A half-century ago, North America’s only native stork was on the edge of extinction. Fewer than 5,000 nesting pairs of wood storks remained, down from 20,000 or more just a few decades before. Rampant development and draining of Florida’s Everglades and Big Cypress swamps had decimated the large wading bird’s breeding colonies. 

Today, the wood stork breeding population has doubled to 11,000 or more pairs and increased its number of nesting colonies and range, now extending to the coastal salt marshes and floodplain forest wetlands of Mississippi, Alabama, Florida, Georgia, and the Carolinas.  

Given protection under the Endangered Species Act in 1984, the wood stork’s rebound was aided by a multi-agency recovery plan that focused on protecting its breeding colonies in the Everglades and creating new wood stork habitat in six other southeastern states. 

“The wood stork is the iconic species that brought about the desire to restore the Everglades,” said Billy Brooks, fish and wildlife biologist and wood stork recovery lead for the U.S. Fish and Wildlife Service. “It opened a big area of research looking at the native species as indicators of the health of wetlands, water quality and quantity, and coastal resilience.”  

Standing more than 4 feet tall, a wood stork uses a hunting method known as tactile foraging, snapping shut its long, thick bill when it finds a fish, frog or crustacean in the shallow water. Wood storks nest in colonies, building homes in trees on islands or emerging from the swamp.  

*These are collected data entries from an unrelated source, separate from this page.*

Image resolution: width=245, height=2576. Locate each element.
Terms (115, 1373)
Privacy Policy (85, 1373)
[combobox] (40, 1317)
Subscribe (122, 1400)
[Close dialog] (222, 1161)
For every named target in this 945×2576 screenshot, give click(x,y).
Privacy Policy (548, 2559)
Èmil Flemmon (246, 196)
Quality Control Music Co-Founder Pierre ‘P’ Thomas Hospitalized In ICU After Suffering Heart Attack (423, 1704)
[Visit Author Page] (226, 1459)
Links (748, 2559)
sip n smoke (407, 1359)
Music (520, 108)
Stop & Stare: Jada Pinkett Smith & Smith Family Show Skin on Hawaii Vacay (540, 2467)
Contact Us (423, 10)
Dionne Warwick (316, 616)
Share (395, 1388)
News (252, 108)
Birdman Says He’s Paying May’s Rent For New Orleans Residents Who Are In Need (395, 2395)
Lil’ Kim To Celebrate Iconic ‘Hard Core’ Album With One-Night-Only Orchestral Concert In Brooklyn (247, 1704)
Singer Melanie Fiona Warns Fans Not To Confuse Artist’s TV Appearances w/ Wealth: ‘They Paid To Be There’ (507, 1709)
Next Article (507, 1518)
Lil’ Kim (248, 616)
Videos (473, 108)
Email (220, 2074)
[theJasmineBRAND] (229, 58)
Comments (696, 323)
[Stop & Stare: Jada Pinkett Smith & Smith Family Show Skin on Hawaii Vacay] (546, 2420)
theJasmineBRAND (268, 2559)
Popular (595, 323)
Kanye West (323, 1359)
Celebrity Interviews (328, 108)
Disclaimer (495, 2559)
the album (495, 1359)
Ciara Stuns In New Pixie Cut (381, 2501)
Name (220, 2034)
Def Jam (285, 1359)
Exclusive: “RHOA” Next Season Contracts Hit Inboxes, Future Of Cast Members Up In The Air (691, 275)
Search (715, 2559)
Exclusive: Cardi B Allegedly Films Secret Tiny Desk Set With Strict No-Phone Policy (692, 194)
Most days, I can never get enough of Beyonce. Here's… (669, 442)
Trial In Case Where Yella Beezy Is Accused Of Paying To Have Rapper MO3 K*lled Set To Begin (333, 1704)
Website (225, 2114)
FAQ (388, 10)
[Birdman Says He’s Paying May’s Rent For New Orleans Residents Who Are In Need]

The big bird’s recent resurgence has led the U.S Fish and Wildlife Service to seek to delist the wood stork from the federal list of Endangered and Threatened Wildlife. It’s a move that concerns some wildlife groups, who point out the wood stork’s numbers have been notoriously fickle, reports WUSF Public Media. The current 11,000 nesting pairs is still only half the amount before the wood stork population crashed. 

California’s monarchs on the upswing 

One year of progress for the monarch butterflies of the California flyway may seem like luck. Two years of rebounding butterfly counts across the Golden State strikes us as more than a coincidence and perhaps a sign of a welcome trend.  

As part of the 26th Western Monarch Count, over 250 volunteers surveyed a total of 272 sites across coastal California and some locations in interior California and Arizona between Nov. 12, 2022 and Dec. 4, 2022, reports Palo Alto-based Sunset magazine. The final tally ended up being 335,479 butterflies during the Thanksgiving counting period.   

What makes this such particularly good news is that in 2020, less than 2,000 monarchs were counted. That number rose to nearly 250,000 in 2021.  

“A second year in a row of relatively good numbers gives us hope that there is still time to act to save the western migration,” said Emma Pelton, a conservation biologist at the Xerces Society and western monarch lead, in a press release.  

California’s monarchs are part of a population that migrates from as far north as Manitoba, Canada, to overwinter in the highland forests of central Mexico. The bellwether species has been impacted by drought, wildfires, the loss of habitat and food sources—native nectar plants, especially milkweed—and the deadly effects of toxic pesticides, numerous studies indicate

Despite this welcome population trend, some of the hundreds of lepidopterists and monarch aficionados who gathered in San Luis Obispo, CA, in January for the International Monarch Butterfly Summit expressed some concern, given the series of storms that have lashed California this winter. 

“We hope it’s a minor setback,” David James, a professor of entomology at Washington State, told local TV station KSBY. “We’ve had two very good years now following the really bad year when there were just 2,000 monarchs counted at all the overwintering sites in California.” 

Added Robert Coffan, chair of Western Monarch Advocates: “We’ve learned especially with the ravaging fires we’ve had and now these big storms that the monarch butterfly is a pretty resilient insect.”